If you're a business owner or coach who's been watching the old social media playbook get harder every month, this post is for you.
What you're seeing isn't a bad week or a broken algorithm: The whole attention-chasing model is winding down, and a different growth engine has quietly taken its place.
Here’s what’s actually working right now, and the strategic mistake we see serious business owners make that stops them from ever building real income.
The old growth model is over
For most of the last decade, growing an audience meant feeding the algorithm.
You post, you hope, you perform for reach, you do it again tomorrow.
That model still runs, but it’s getting more expensive to play and less predictable to win. Every platform gets more ad-loaded, every post gets less organic distribution, and the followers you built rarely belong to you the moment the platform decides to change the rules, so we stopped playing it.

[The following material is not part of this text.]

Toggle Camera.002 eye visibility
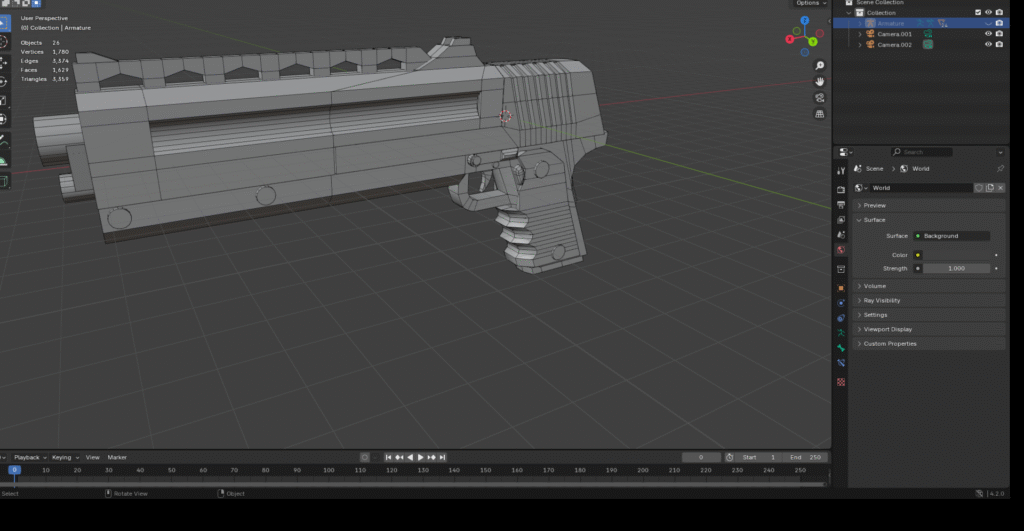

The result is our best growth run in 11 years of running online businesses: Over 50,000 subscribers and 1,800+ paying members in under 2 years, without a single Instagram dance or hook-fishing short.
The reason it worked isn’t a clever tactic. It’s a structural shift in what platform we chose to build on.
What Substack actually gives you
Everything on Substack is built to make you independent, and that’s the piece most creators miss when they first look at it.
Followers on Facebook, Instagram, X, and LinkedIn stay useful right up until the platform changes its algorithm. Then the audience you spent years building becomes a rounding error overnight.
On Substack, you don’t get followers, you get subscribers, and their email addresses are yours. Payments run through Stripe. The platform is ad-free, so readers open your posts without wading through a mall of promotions first. And you can actually message people directly, which on the other social platforms has become an anti-signal.
That combination of subscriber ownership, direct messaging, and an ad-free reading environment, means you actually own your audience instead of renting it from a platform that can change the rules on you tomorrow.
The mistake almost every creator makes
The structural advantage is real, but what most creators do with it is the mistake.
They optimize the entire publication for paid subscribers. They obsess over the paywall. They stress about their conversion rate. They read every article on Substack growth and ask the same question: How do I turn more free readers into $8/month?
That’s a fine question, but it’s the smaller game.
If you already run a business or a coaching practice, your paid subscribers are almost never the biggest revenue line your Substack produces.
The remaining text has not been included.